“We have power over our minds, not outside events. Realize this and you will find strength.”
~ Marcus Aurelius
“I have to die. If it is now, well then I die now; if later, then now I will take my lunch, since the hour for lunch has arrived – and dying I will tend to later.”
~ Epictetus
*Note – swear alert. The following post contains the F word.
Hey, Lovelies.
Thanks for all your messages of care and love after I disclosed my latest health escapades!
I admit to feeling uncomfortable when you tell me that I am inspirational, or that what I am dealing with is not fair. We will all have our share of suffering. In my experience, suffering is often what shapes and refines us into stronger versions of ourselves, and sometimes better versions of ourselves too.

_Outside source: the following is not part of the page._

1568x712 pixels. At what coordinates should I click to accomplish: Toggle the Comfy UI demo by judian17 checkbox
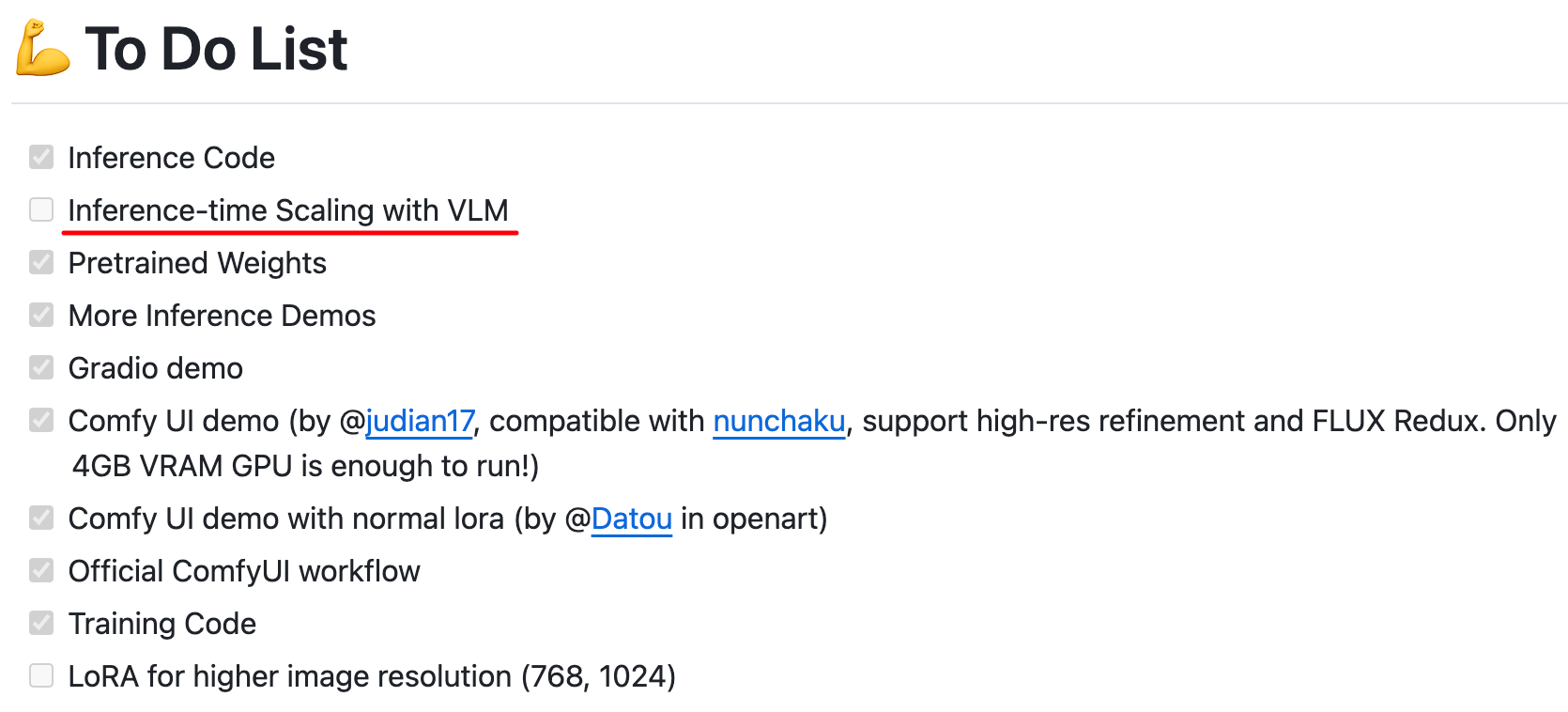[x=41, y=420]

So, back to how I am coping right now… (For those of you who missed yesterday’s blogpost you can catch up here.)
As most of you are aware, I had an adverse drug reaction, and have ended up with blistered and ulcerated mucosal membranes, among other complications. Your body’s mucosal membranes include your lips and inside of mouth, the inside of your nose, the inside of your eyelids, your trachea (windpipe) and lungs, your stomach and intestines, bladder, urethra, rectum and vagina. So, imagine all of those places blistered and sore. Now try eating. Or drinking. Or bending over. Or blinking.
Ow.
Needless to say I am on a soft foods and liquids only diet right now.
I ate ice-cream for breakfast, so that was kind of a win.

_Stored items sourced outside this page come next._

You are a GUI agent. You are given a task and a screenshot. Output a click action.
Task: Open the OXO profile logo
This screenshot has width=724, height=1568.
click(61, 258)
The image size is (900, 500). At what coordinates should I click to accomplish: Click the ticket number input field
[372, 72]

Cool food is sort of soothing. I can’t manage anything too hot. But it still hurts going in. It hurts coming out. I can mostly just breathe through it and manage okay.
Except for peeing.
Peeing bloody hurts! Why? Think of burst blisters and raw skin, and then pour acid (wee) on them. Yeah. Ow. Plus, I have a really sore bladder (that’s raw and blistered too.)
I was texting with my dear friend Carly yesterday, and laughing with her about how bad it was. But also, how tough we can be when it’s needed.

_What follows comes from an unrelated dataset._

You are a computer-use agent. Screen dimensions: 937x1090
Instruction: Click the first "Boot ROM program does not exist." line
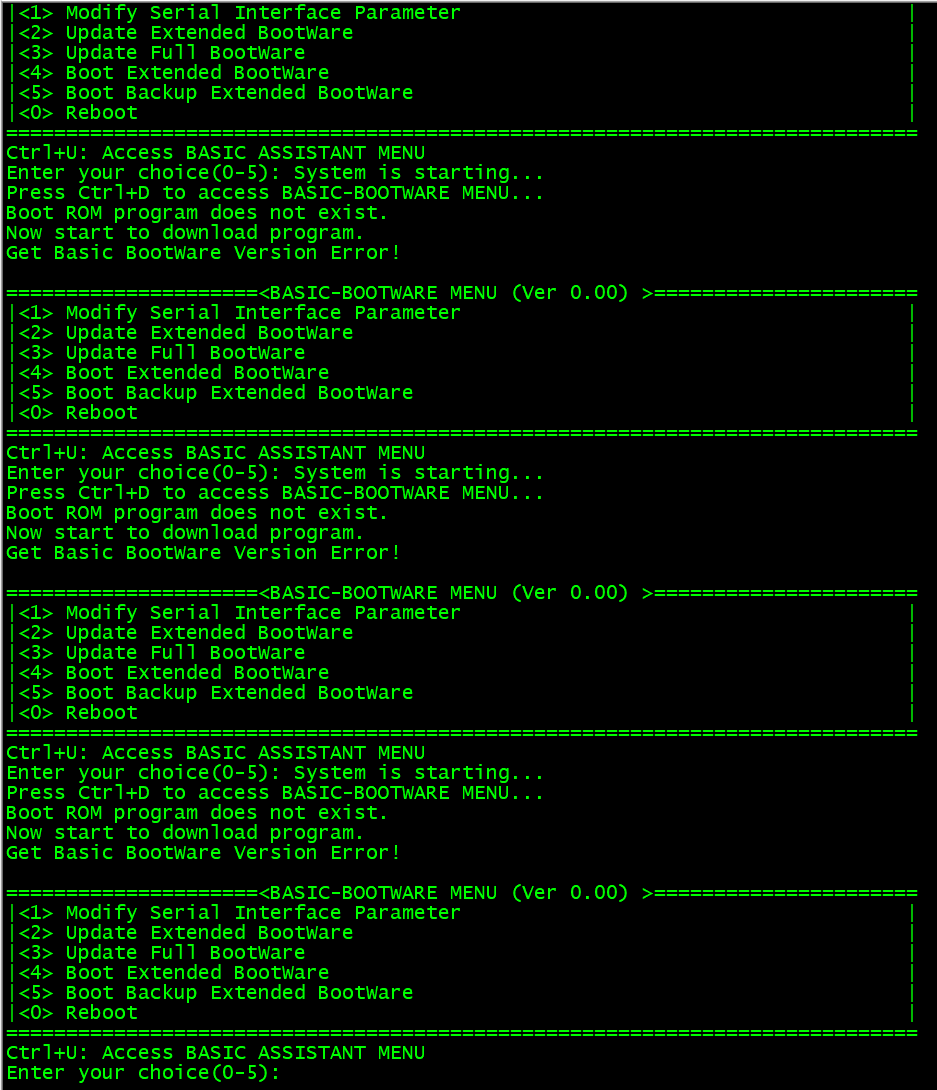point(197,213)

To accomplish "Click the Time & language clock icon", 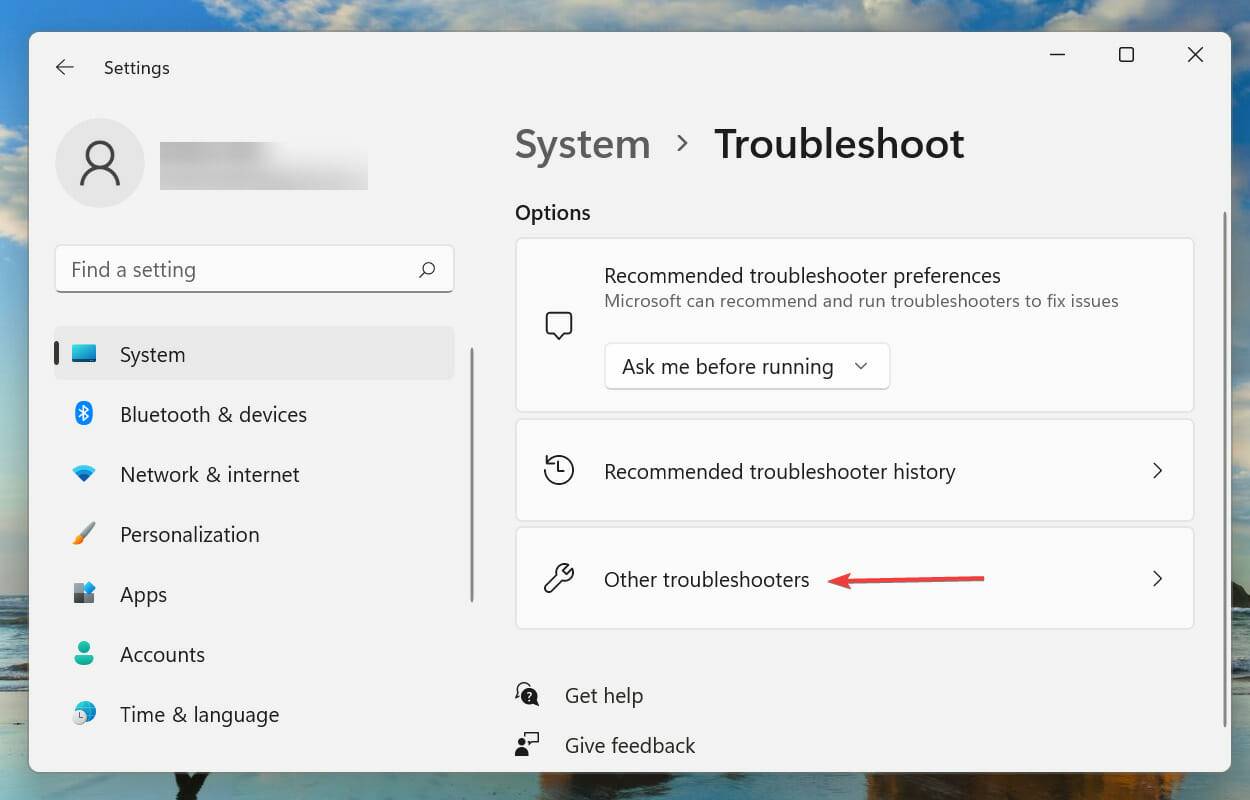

Carly-Jay Metcalfe is one of those in-the-trenches friends. She was with me back in 2016 when I lost my sight after an adverse reaction to a medication meant to treat a hospital-acquired superbug urinary tract infection. She came and stayed at our house in Brisbane with me so Ben could go back to the farm. She helped me to and from the toilet and shower, laughing with me as I cried while I peed (It hurt so much because of surgery and infection), she cut up my food, and she took me out on adventures as my human seeing eye-dog.
Carly gets pain. She has experienced a lot of it in her life.
We are both stoic. Because we have to be.
When you have to front up to frequent medical issues you develop that stoicism over time. As well as a dark sense of humour about it all, because you may as well laugh, right?
But we are not our illnesses. We are more than just our bodies, even though living in them has shaped us.
Right now I am doing my best to be stoic about all bodily functions. It will heal. I tell myself that every day, in every way, I am getting better and better. (That’s my latest affirmation, borrowed from something our dear Great-Aunt Gwen used to say.)
I remind myself that I am stronger than this.
The philosophy of the Stoics really has helped me with that.
And I lean on friends who get it. Other members of the Unreliable Club. Because a shared journey is a blessing when times are tough.
If you are looking for an inspiration read (or a great audiobook), I recommend Carly’s beautiful memoir Breath. She talks about her life with cystic fibrosis, and as the recipient of a double lung transplant. It covers big themes of family and friendship, chronic illness, love, loss, grief, survivor guilt, and trauma with a wicked sense of humor and grace. Carls also talks about death and dying, a subject that has always been close to my heart. You’ll finish the book a better person than when you started – more connected back to yourself, your truth, and your own beautiful life – especially if your own life has been touched by illness, loss, grief and incapacity.
Wishing you health, friendship and a measure of stoicism for whatever trials you may be facing in life.